Americans eat well. As a country, we’re well fed. We eat a lot, and we tend to weigh a lot. But that doesn’t mean we’re healthy. With contemporary eating habits, it’s becoming more and more difficult to follow a good nutritional diet. Americans eat out more, and fast food has become an everyday meal for many. This routine means more saturated fat and less nutritional balance.

Convenience is one of the reasons the vitamin industry has done so well in the last few years–We eat on the run, and we want our health on the run. We dine on hamburgers, french fries and pizza, and only 15% of us eat the recommended five servings of fruits and vegetables a day. But we pop a few vitamin pills and hope this takes up the slack. The problem is, research shows this doesn’t work. Even scientists who believe in vitamin supplementation to aid with specific disorders don’t believe vitamin pills can compensate for careless eating habits.

In January, 1996, The American Dietetic Association, the nation’s largest organization of nutrition professionals, gave this advice: “The best nutritional strategy for promoting optimal health and reducing the risk of chronic disease is to obtain adequate nutrients from a wide variety of foods.”

Good advice! Of course, it takes awareness to find out what foods provide you with the nutrients you need–but if your health is at stake, isn’t it worth it?

Here are a few natural vitamin sources:

For Vitamin A, eat liver, egg yolks, fortified milk and dairy products and fish oil.

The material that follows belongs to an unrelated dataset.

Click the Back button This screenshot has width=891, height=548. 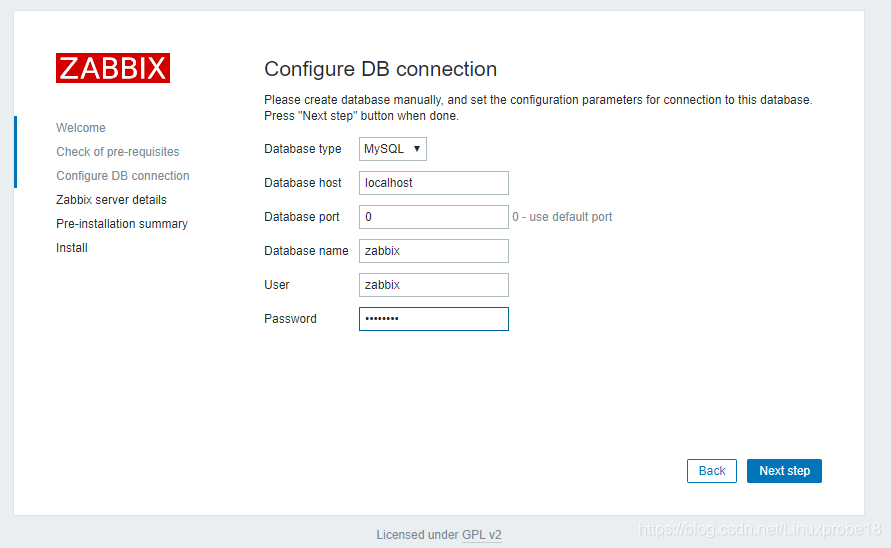tap(711, 471)
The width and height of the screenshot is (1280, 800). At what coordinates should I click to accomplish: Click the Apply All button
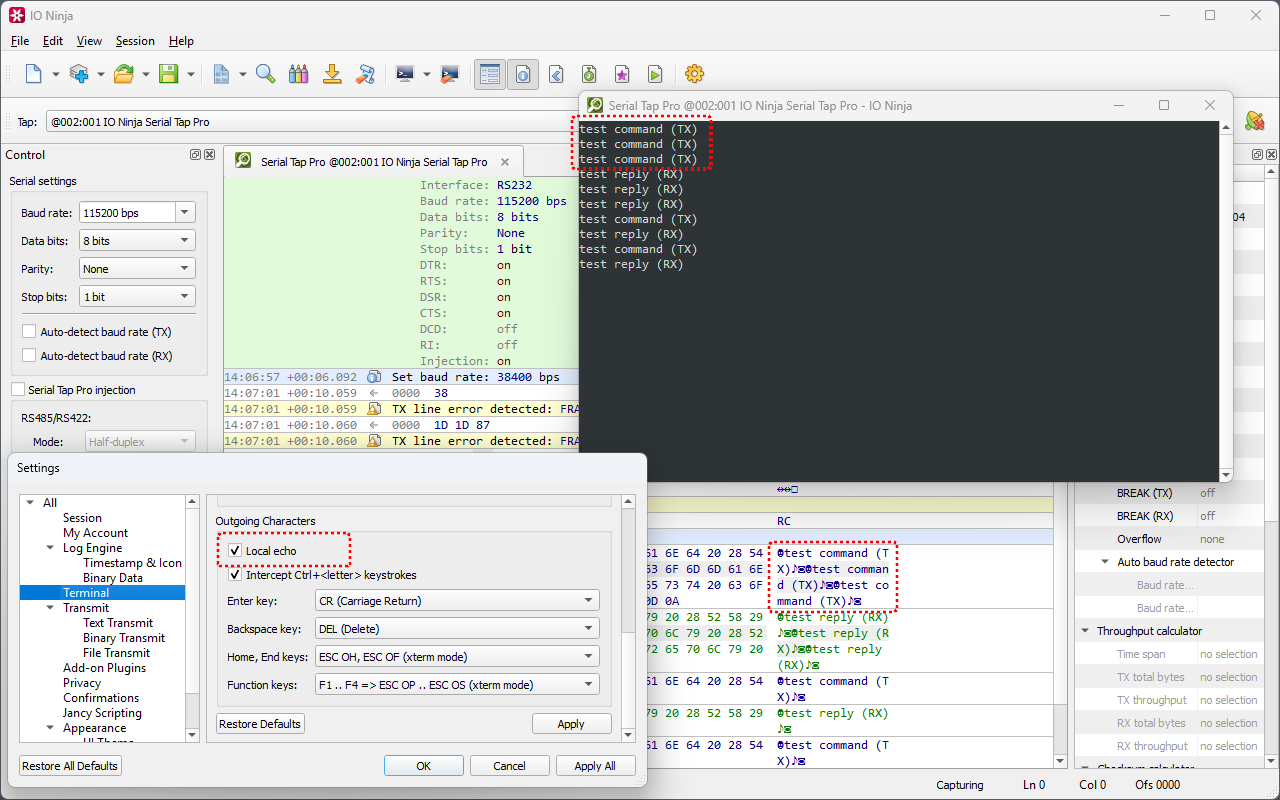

For beta carotene, eat carrots, sweet potatoes, spinach and other dark green leafy vegetables, cantaloupes and apricots.

Vitamin C of course is in citrus fruits, but also in melons, berries, peppers, potatoes, cabbage, broccoli and tomatoes.

You can get Vitamin D from egg yolks, fortified milk, eel, herring, salmon and liver.

Vitamin E sources are vegetable oil, nuts, wheat germ, whole grains and green leafy vegetables.

B6 is in bananas, beans and peas, avocados, poultry, fish and pork.

For B12, go to meats, diary products, eggs, liver and fish.

Calcium is in diary foods, but also in such vegetables as broccoli and collards, as well as in tofu.

Magnesium is in all unprocessed foods, highest in nuts, vegetables and grains.

Zinc can be found in meat, liver, eggs and seafood.

For iron eat meat, poultry, fish, eggs, vegetables and tofu.

Eating healthy may take a little work at first, but it has one other great advantage over fast food–it’s cheaper, short-term and long-term.